Records for this exercise START

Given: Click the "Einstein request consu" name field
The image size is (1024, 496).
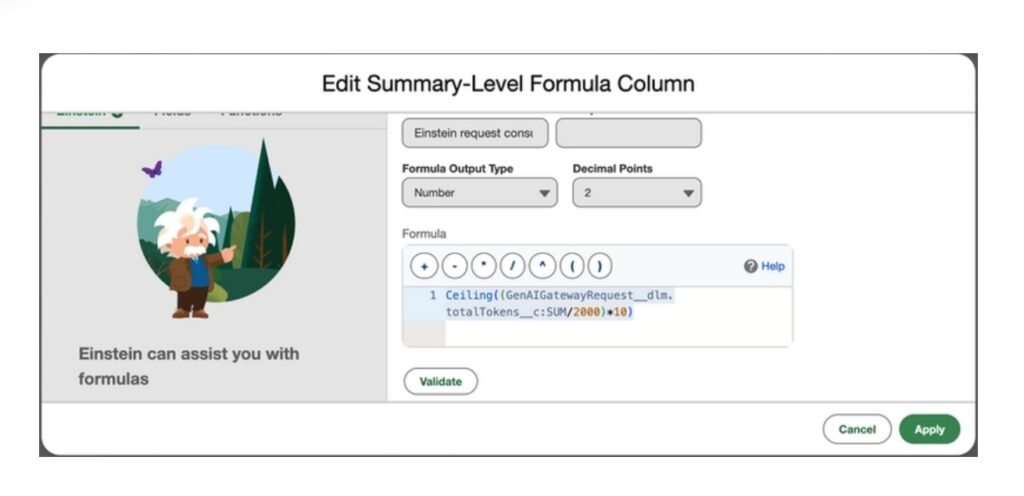Looking at the screenshot, I should [475, 133].
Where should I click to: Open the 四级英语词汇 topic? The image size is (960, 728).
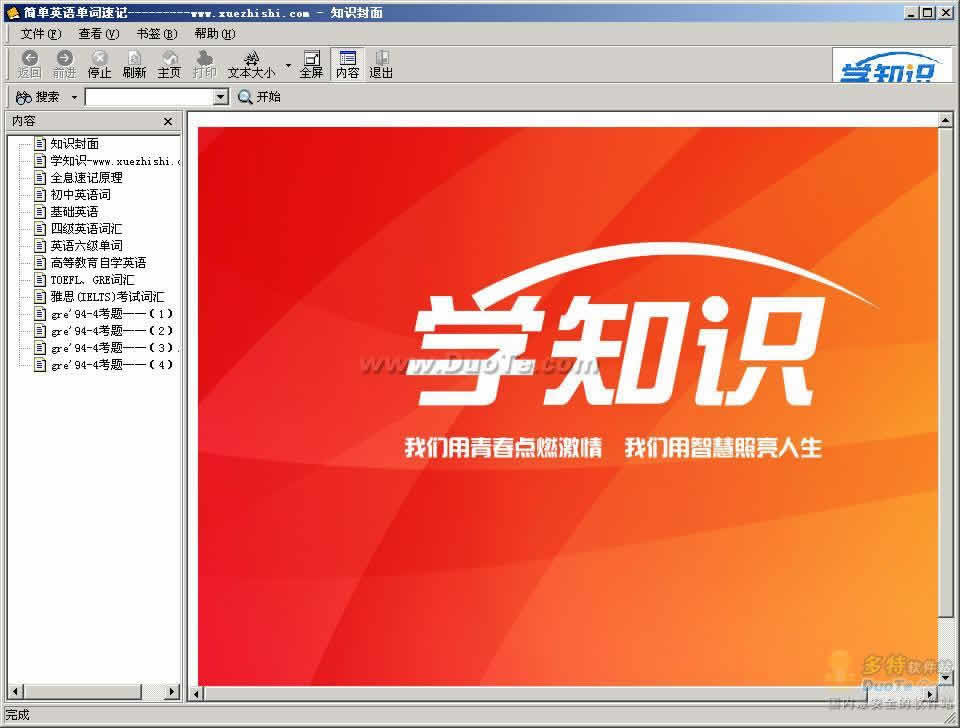pyautogui.click(x=86, y=228)
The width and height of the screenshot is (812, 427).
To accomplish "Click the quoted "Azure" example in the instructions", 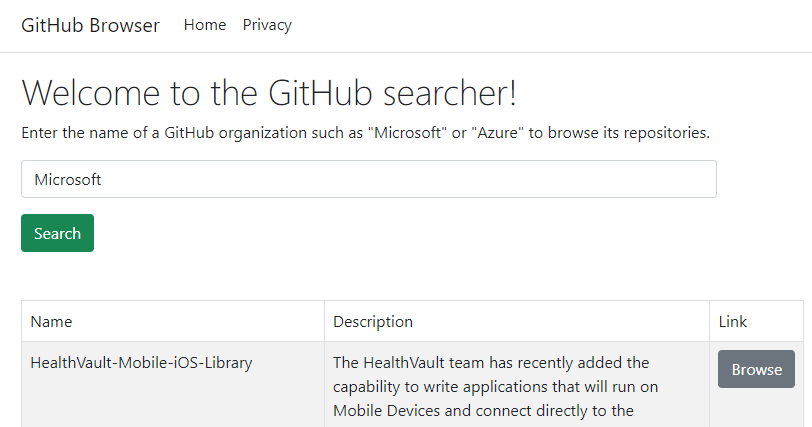I will coord(497,133).
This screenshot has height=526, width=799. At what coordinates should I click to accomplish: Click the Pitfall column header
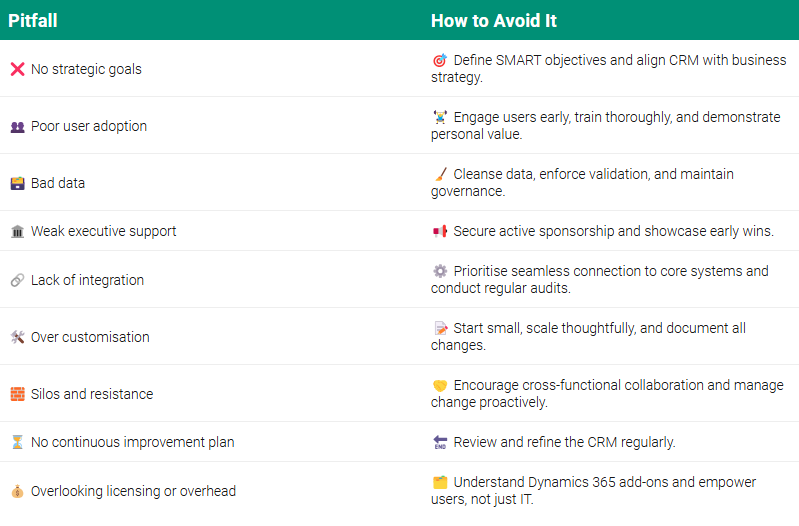[x=32, y=20]
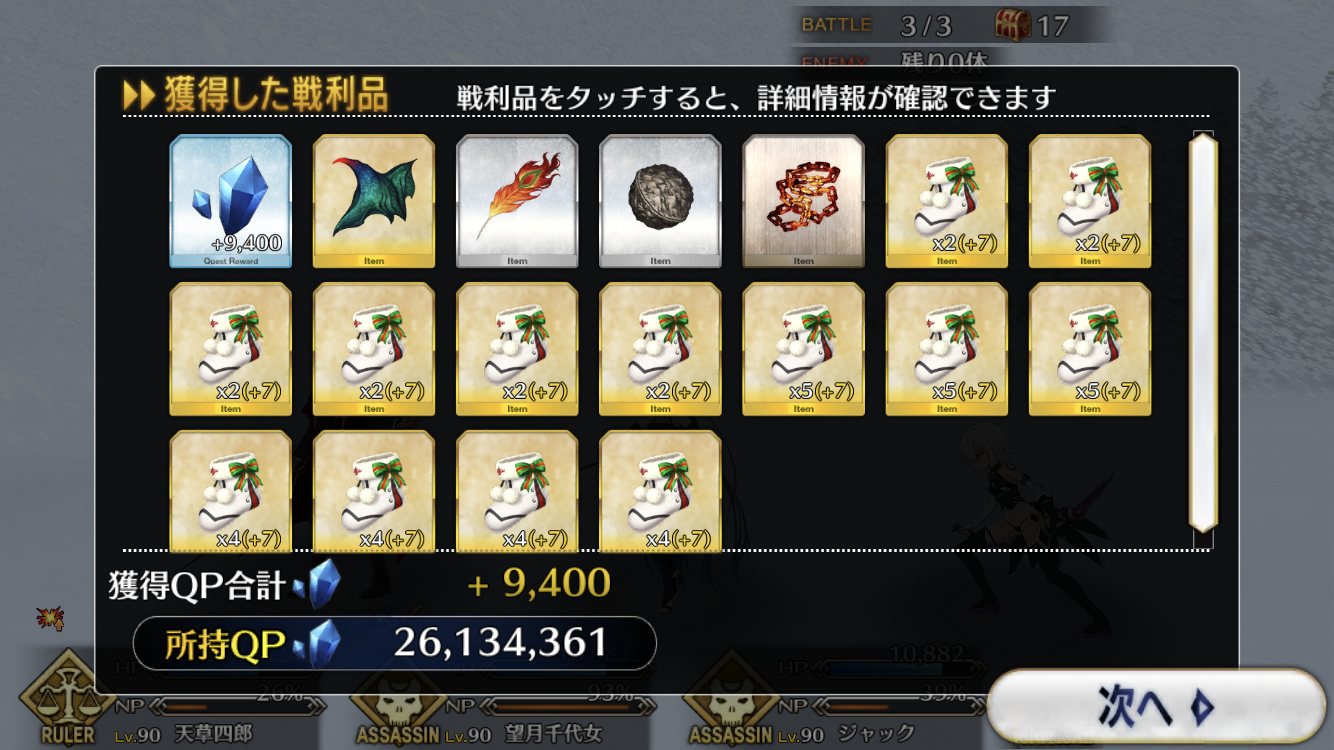Tap the treasure chest counter icon
The height and width of the screenshot is (750, 1334).
(1012, 25)
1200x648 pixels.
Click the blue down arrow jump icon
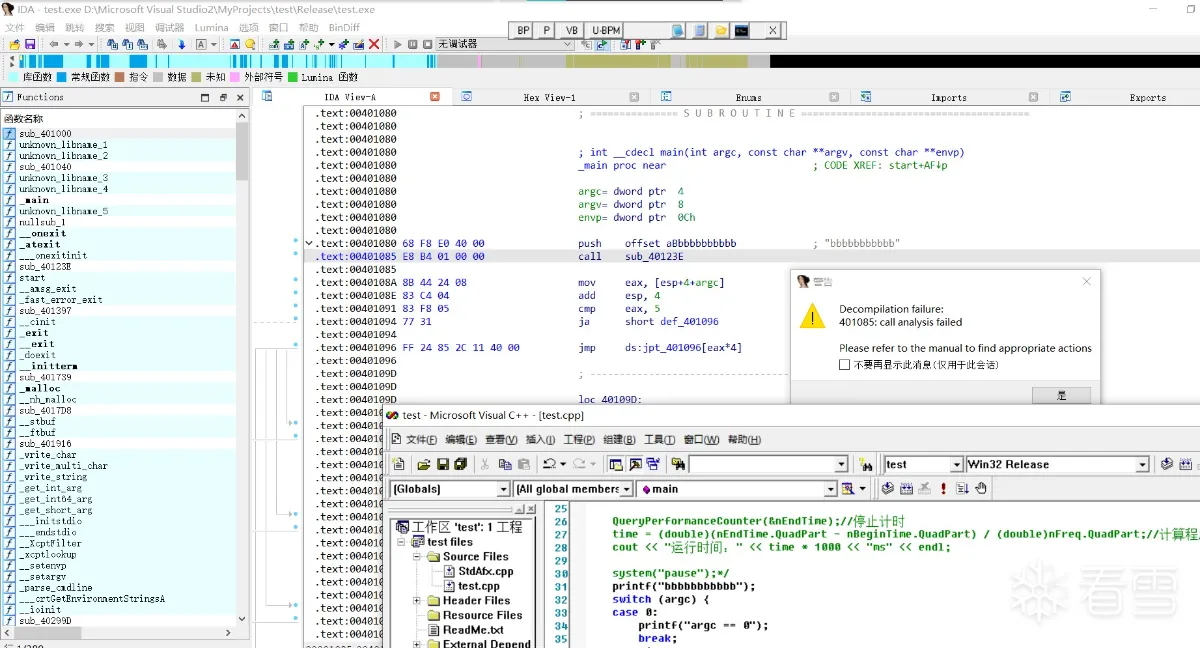[x=182, y=45]
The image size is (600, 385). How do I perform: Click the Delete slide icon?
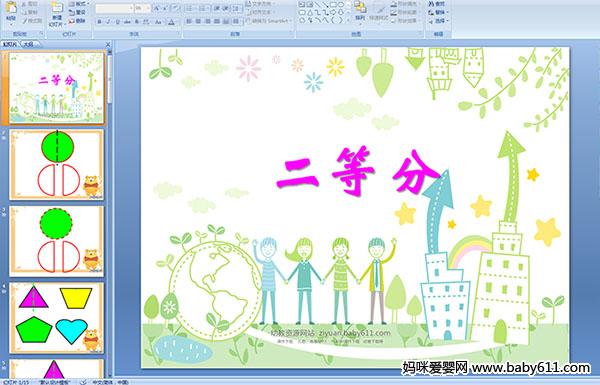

Records for this exercise END

#### Your instructions
Retype exactly the lines above, starting at the line containing "1200x648 pixels." and ending with the last line, both included; leave out the pictures.

#### Your solution
1200x648 pixels.
Click the blue down arrow jump icon
[x=182, y=45]
The image size is (600, 385). How do I perform: Click the Delete slide icon?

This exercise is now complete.